-- START TEXT EXCERPT --

# Elliot's Spring Gathering



## Celyn (Feb 19, 2010)

It's kind of an unconventional convention? At least from the description at any rate. I've never been to one of these, so if someone has, I've got a few questions ^_^ 

What are they like? I see the general event outline, but I'm more interested in the Artist's Alley portion, but there's sadly no further clarification than just saying that it's there >_< 

https://ele.furryhost.com/ Link if I'm not the only one who hasn't seen this before lol.


----------



## Ricky (Feb 19, 2010)

I went to the first couple ones he had years ago when it was at his place outside Orlando.

It was a huge party with tons of people, mostly locals.  It was a lot of fun.

I haven't been there since it moved to a hotel, however.  Guess it got big.

-- END TEXT EXCERPT --
-- START GIVEN DATA --

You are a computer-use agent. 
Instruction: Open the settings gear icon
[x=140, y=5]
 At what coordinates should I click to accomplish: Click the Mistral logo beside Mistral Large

-- END GIVEN DATA --

* REQUIRED WORK:
(a) Answer these questions from the forum thread about Elliot's Spring Gathering, giving each answer on its own line with the same mark:
(i) Which portion of the event interests Celyn most?
(ii) Near which city was the gathering held when Ricky attended the first ones?
(iii) According to Ricky, where did the event move?
(b) For each statement, say whether it agrees with the forum thread about Elliot's Spring Gathering, and quote the words of the thread that decide it:
(i) Celyn has attended one of these gatherings before.
(ii) Ricky says the early gatherings were attended mostly by locals.
(iii) Ricky has gone to the gathering since it moved to a hotel.
(c) Continue the forum thread about Elliot's Spring Gathering from where it stops.

* RESPONSES:
(a)
(i) The Artist's Alley portion.
(ii) Orlando.
(iii) To a hotel.

(b)
(i) No: "I've never been to one of these"
(ii) Yes: "It was a huge party with tons of people, mostly locals."
(iii) No: "I haven't been there since it moved to a hotel, however."

(c)
----------



## Celyn (Feb 19, 2010)

Darn. Huge at last check, I think they're qu0ting like 130ish people for last year alone, with 40 in fursuits, which is amazing to me, I'd personally DIE in a fursuit in summer down here!


----------



## Ricky (Feb 19, 2010)

More than Furloween then, I think.  Furloween sucks anyway.

BTW - nice avatar XD

windowlicker


----------



## Celyn (Feb 19, 2010)

XD lol thanks, a friend linked me to the image, first it was just angry fox, then window licking fox, then window licking angry fox XD Derpy Fox <3

Hmm, I wonder if there are any other fun cons down here, I only know of the Elliott's, and Megaplex, which sadly falls on Metrocon weekend. Metrocon > Megaplex for me.


----------



## OTaintedLoveO (Feb 19, 2010)

that's meh! >:[


----------



## Celyn (Feb 19, 2010)

What's meh? <_<


----------



## OTaintedLoveO (Feb 20, 2010)

Celyn said:


> What's meh? <_<



nothing lol that's meh name xP


----------



## Celyn (Feb 20, 2010)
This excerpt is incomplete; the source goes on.